There were significantly fewer infusion-related reactions (IRR) events in the subcutaneous group compared with the intravenous arm (12.7% vs 34.5%; odds ratio, 0.28; 95% CI, 0.18-0.44; P <.0001). Median time to onset of IRR was 1.5 hours in the intravenous group compared with 3.6 hours for the subcutaneous arm.
“In both arms, most infusion-related reactions were grade 1 and 2, and only a few patients developed grade 3 reactions,” said Mateos. “Injection site reactions occurred in 7% of daratumumab subcutaneous [treated] patients, and all were grade 1 or 2.”
With the exception of IRR, which primarily occurred with the first dose, the safety profile was similar between the formulations. The rate of grade 3/4 neutropenia was higher in the subcutaneous group, at 13% compared with 8%. The rates of any grade chills (11% vs 5%) and dyspnea (12% vs 6%) were lower in the subcutaneous group versus intravenous, likely due to a reduction IRRs, Mateos said.
Patients were more satisfied with the subcutaneous formulation compared with intravenous, according to treatment satisfaction questionnaires. There was at least a mean difference of 5.9 points between the groups, with a score near 90 for the subcutaneous arm during cycle 10 compared with a score just below 80 in the intravenous arm.
The intravenous version of daratumumab is currently approved across a number of indications for patients with multiple myeloma.
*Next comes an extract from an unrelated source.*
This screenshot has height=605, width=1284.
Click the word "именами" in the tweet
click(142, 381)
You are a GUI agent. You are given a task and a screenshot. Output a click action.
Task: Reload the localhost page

Based on findings from the study, Mateos noted that a flat dose of subcutaneous daratumumab should also enter clinical practice.
“Our ambition in multiple myeloma has always focused on improving outcomes, but also experience for patients, and we are therefore incredibly pleased to see these results which confirm the potential for a new, and shorter, route of administration,” Patrick Laroche, MD, Europe, Middle East and Africa Haematology Therapeutic Area Lead, Janssen-Cilag France, said in a statement. “We look forward to submitting these data for regulatory review in coming months, to extend the reach of daratumumab to patients who could benefit from this novel formulation.”
Mateos M-V, Nahi H, Leggier W, et al. Efficacy and safety of the randomized, open-label, non-inferiority, phase 3 study of subcutaneous (SC) versus intravenous (IV) daratumumab (DARA) administration in patients (pts) with relapsed or refractory multiple myeloma (RRMM): COLUMBA. J Clin Oncol. 2019;37 (suppl; abstr 8005).